## What is asked
Copy out every one of the records below word for word, leaving out the pictures.

## Records for this task

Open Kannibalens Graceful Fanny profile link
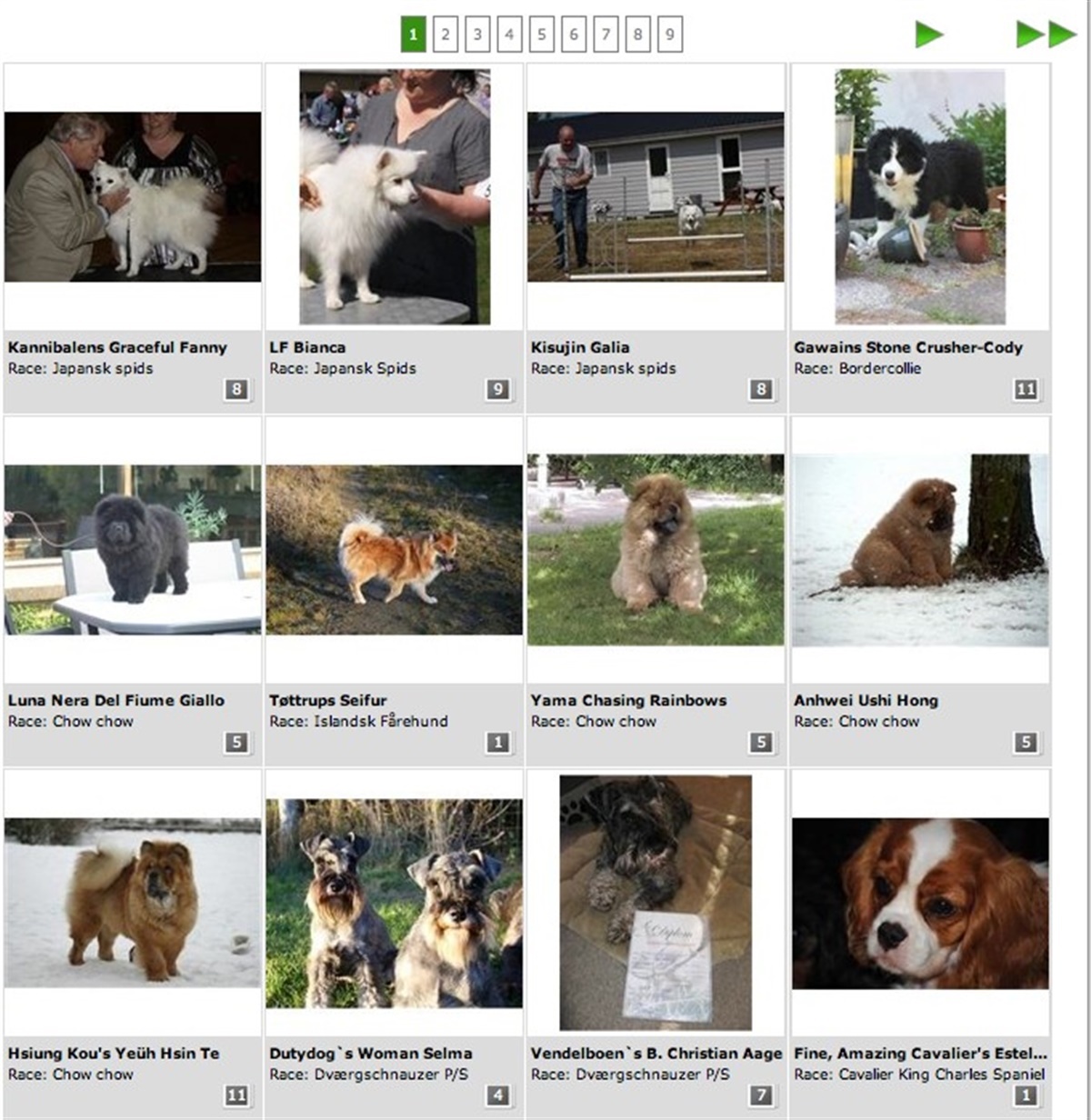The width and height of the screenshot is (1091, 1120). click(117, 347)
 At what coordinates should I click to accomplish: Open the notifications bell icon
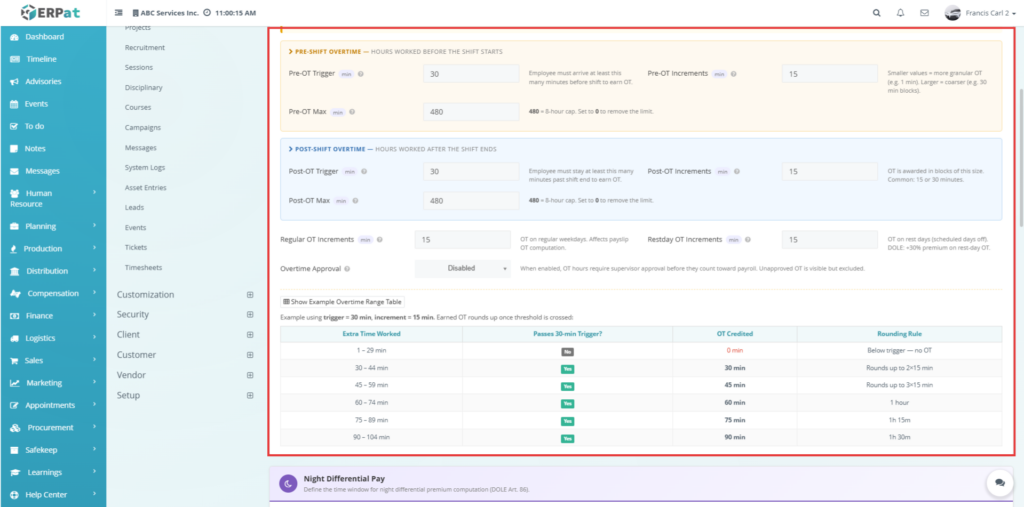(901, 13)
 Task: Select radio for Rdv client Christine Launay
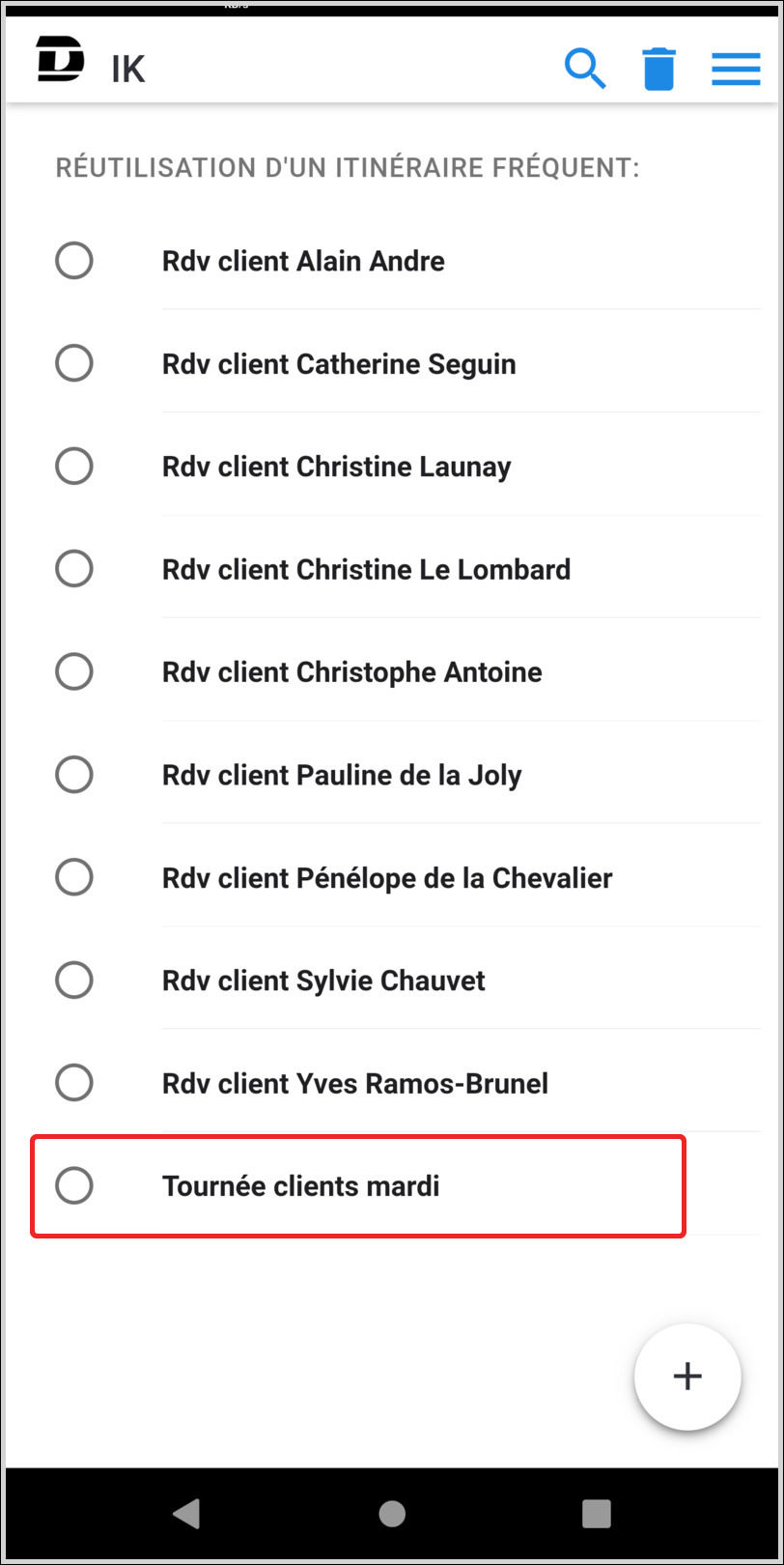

## Completed task
Open Kannibalens Graceful Fanny profile link
The width and height of the screenshot is (1091, 1120). click(117, 347)
 At what coordinates should I click to accomplish: Open the notifications bell icon
(901, 13)
 Task: Select radio for Rdv client Christine Launay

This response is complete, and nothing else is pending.